É até difícil, para os mais jovens, imaginar que o Brasil viveu uma situação como essa: dois cantores famosos, Gilberto Gil e Caetano Veloso, são presos pelo Exército, sem ao menos saber o motivo. Na prisão eles têm as cabeças raspadas e são consolados por intelectuais do porte de Antonio Callado e Ferreira Gullar, que também tinham sido presos. Histórias como essas prenderam a atenção de todos que foram ao Sindicato dos Jornalistas na terça-feira 16/04 assistir ao documentário “Canções do Exílio – a Labareda que Lambeu Tudo”, do jornalista Geneton Moraes Neto. Em seguida houve um debate com Geneton e Cid Benjamin, ex-diretor do Sindicato, que viveu nove anos no exílio.
Gil e Caetano foram presos em dezembro de 1968, logo após a decretação do Ato 5. Passaram por três quartéis e depois ficaram em prisão domiciliar, até que os militares decidissem que eles tinham que deixar o Brasil.
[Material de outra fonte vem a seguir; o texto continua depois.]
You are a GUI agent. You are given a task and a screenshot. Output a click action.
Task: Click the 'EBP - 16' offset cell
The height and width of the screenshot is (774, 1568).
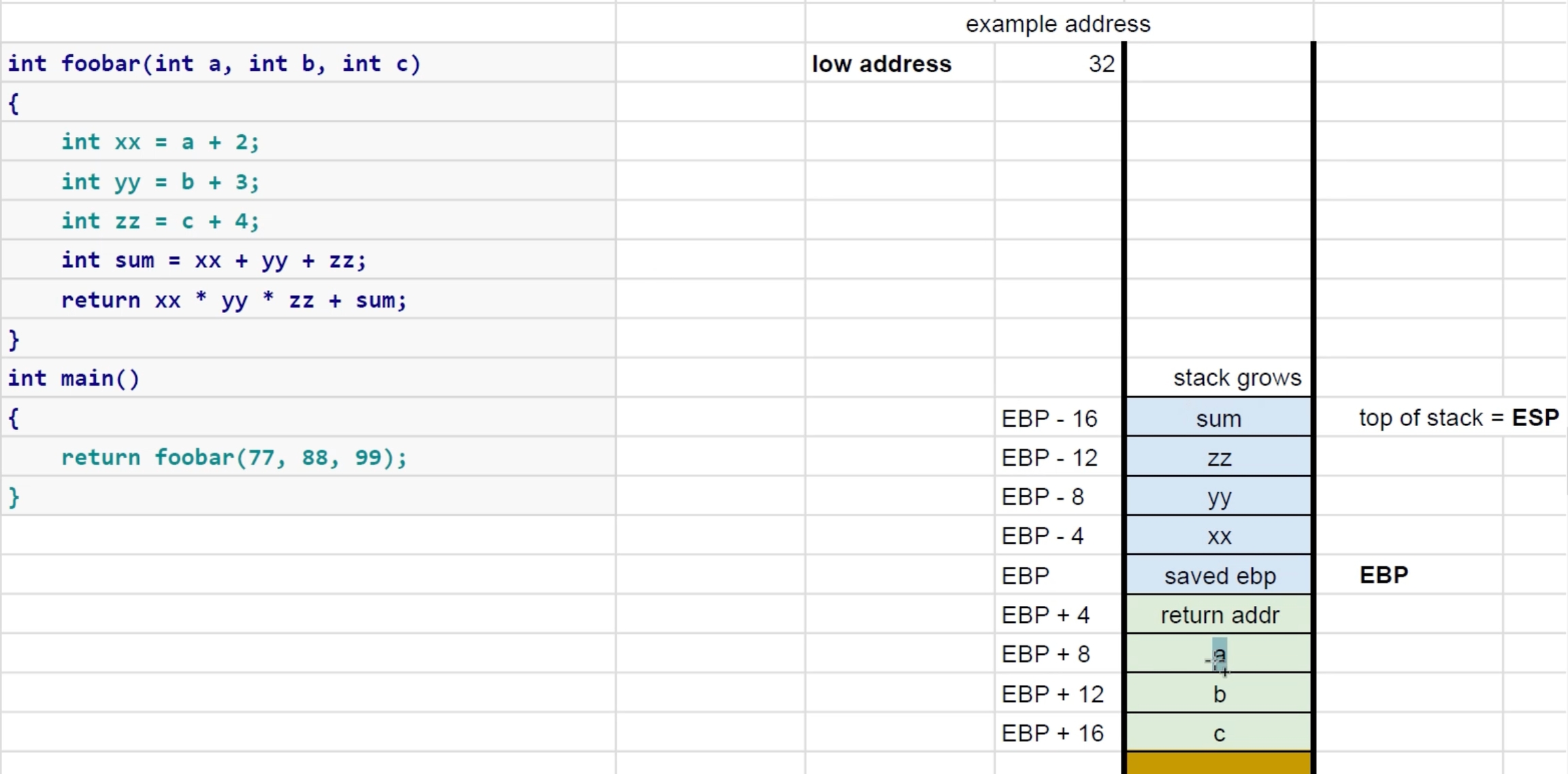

E lá se foram os dois amigos, primeiro para Paris e depois para Londres, onde ficaram por dois anos.
A narração rascante de Paulo Cesar Pereio é entremeada pelas recordações de Gil, Caetano e também de Jorge Mautner e Jards Macalé, que visitaram os dois compositores e os ajudaram a enfrentar aqueles dias difíceis, de muita saudade do Brasil, da família, dos amigos e do sol tropical.
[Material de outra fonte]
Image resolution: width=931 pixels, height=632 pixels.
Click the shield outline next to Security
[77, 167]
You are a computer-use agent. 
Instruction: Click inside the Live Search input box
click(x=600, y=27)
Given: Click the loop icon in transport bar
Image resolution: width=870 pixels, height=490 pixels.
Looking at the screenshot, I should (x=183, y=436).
O filme revela alguns episódios pouco conhecidos, como o dia em que os militares autorizaram Caetano Veloso a visitar a família. Ao desembarcar no Galeão, no Rio, mais um sufoco: ele foi enfiado em um fusca por policiais à paisana e levado para um apartamento na Avenida Presidente Vargas. Foram seis horas de interrogatório, tudo registrado em um gravador de rolo. O próprio Caetano pergunta: onde estarão essas gravações?
O filme foi muito aplaudido, no final. Em seguida, durante o debate com Geneton e Cid Benjamin o tema dominante foi a luta armada contra a ditadura, o que já era esperado. Afinal, Cid participou de um dos episódios mais dramáticos da luta contra a ditadura – o seqüestro, em 1968, do embaixador norte-americano Charles Burke Elbrick. Depois de tensas negociações entre os seqüestradores e o governo militar, o embaixador foi trocado por 15 prisioneiros políticos. Preso mais tarde, Cid Benjamin foi libertado em troca de outro embaixador seqüestrado – o alemão Ehrenfiend von Holleben – e passou nove anos no exílio.
Cid admite hoje que a luta armada foi um erro, mas ressalta que o seqüestro do embaixador americano teve um grande impacto político. “Como o sequestro deu certo, ficou a impressão de que a guerrilha tinha uma força que na verdade não possuía” – disse ele.
No final do debate, a pergunta que não poderia faltar: e se os militares se recusassem a libertar os presos políticos exigidos em troca do embaixador americano, ele seria morto pelos guerrilheiros? Sim, respondeu Cid. “Isso já tinha sido previamente combinado.”
“Canções do Exílio” – a Labareda que Lambeu Tudo” foi o segundo documentário de Geneton Moraes Neto apresentado no auditório do Sindicato dos Jornalistas. Na terça-feira 9/04 foi exibido “Garrafas ao Mar: a Víbora Manda Lembranças” sobre a vida de um dos mais importantes repórteres brasileiros, o sergipano Joel Silveira, que morreu em agosto de 2007.